**Task instructions**
A - Reproduce the passage of the essay about identity from "A few years" up to and including "what came out)", word for word.
B - Render this sentence from the essay about identity into Spanish: "As you can probably guess, at the core of my distress were two seemingly contradictory sets of core beliefs."
C - Carry the essay about identity forward, picking up after its last sentence.

**Document extract**
######

Tuesday, September 6

"To Thine Own Self Be True..." but Who Am I?

A few years ago I realized that I didn't really know who I was... and found myself face-to-face with a question that every Mormon (and most others) faces at some point in life: Who am I?

This wasn't some cute little exercise in existential goalmaking, a short list of the qualities I wanted to assume to become the eventual perfect spouse, or a transcript of the gifts outlined in my Patriarchal blessing... and there wasn't anything pleasant about the process. The conflict took root out of pain and fear and distress, spent years slowly smoldering in the back of my soul, and finally burst out in flames, pitting me between myself... and myself. (I probably could have used less metaphoric flowery language, but that's what came out) 

As you can probably guess, at the core of my distress were two seemingly contradictory sets of core beliefs. The first belief was the now brightly burning flame: "I'm gay, Mormon, unmarried, and having trouble with my social life. I've been on a mission, paid my dues, done everything right, and I'm not happy. And other people tell me I'll never be happy or fulfilled unless I embrace myself for who I am - gay - and give up hope that one day God will 'free me from my trials,' because He won't."

######

**Data below**
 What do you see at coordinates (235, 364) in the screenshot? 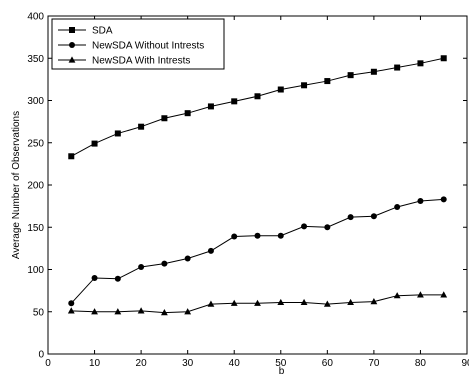
I see `x-tick-label: 40` at bounding box center [235, 364].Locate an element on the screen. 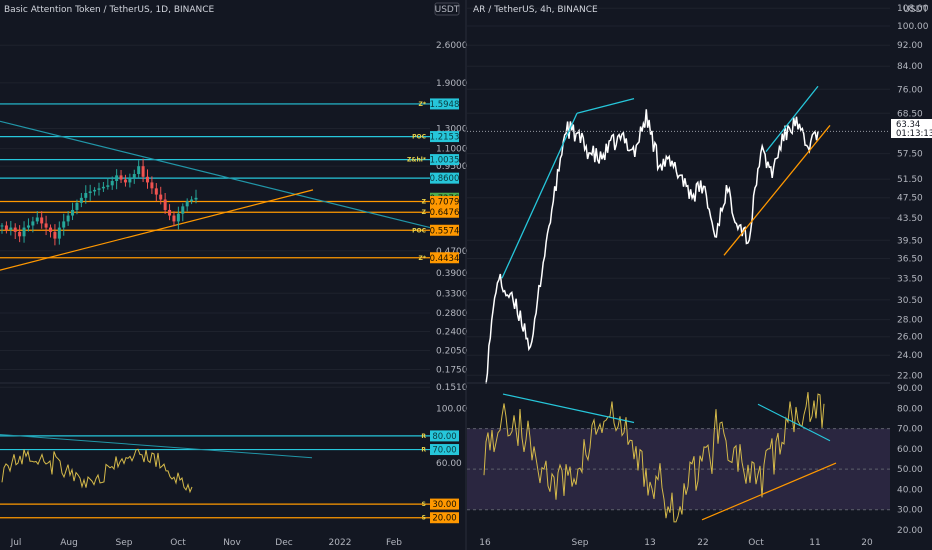 The width and height of the screenshot is (932, 550). right-y-tick-label: 26.00 is located at coordinates (910, 338).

######

**Results**
A -
A few years ago I realized that I didn't really know who I was... and found myself face-to-face with a question that every Mormon (and most others) faces at some point in life: Who am I?

This wasn't some cute little exercise in existential goalmaking, a short list of the qualities I wanted to assume to become the eventual perfect spouse, or a transcript of the gifts outlined in my Patriarchal blessing... and there wasn't anything pleasant about the process. The conflict took root out of pain and fear and distress, spent years slowly smoldering in the back of my soul, and finally burst out in flames, pitting me between myself... and myself. (I probably could have used less metaphoric flowery language, but that's what came out)

B - Como probablemente puedes adivinar, en el centro de mi angustia había dos conjuntos de creencias fundamentales aparentemente contradictorios.

C -
The second belief didn't burn or ask for attention the same way, but it was still there: "I am a child of God, and He has sent me here - to these circumstances, these problems - with the ability to keep the commandments and succeed in returning to Him. If I keep the commandments and strive to follow the Lord, He will take care of me... and I'll be happy and blessed - here in this life, and for eternity."

For a while I lived a double life. I did everything I could in my Church callings, but then found myself fantasizing about guys late at night. It tore me apart when I thought about it, so I tried not to think. I rationalized that I could be extra-righteous in other areas to make up for it. And none of the interventions I tried seemed to work anyway.

And then, one night in prayer, I realized that I had to choose between the two. The smoldering embers had burst into a fire, and I needed to either put it out, or give it room in my heart to change me forever. Am I a son of God, who is willing to do anything He asks me to - anything at all, no matter what the cost? Or do I choose to disbelieve the promptings the Spirit has given me for years and years and years - and rationalize that God will suspend the commandments in my case?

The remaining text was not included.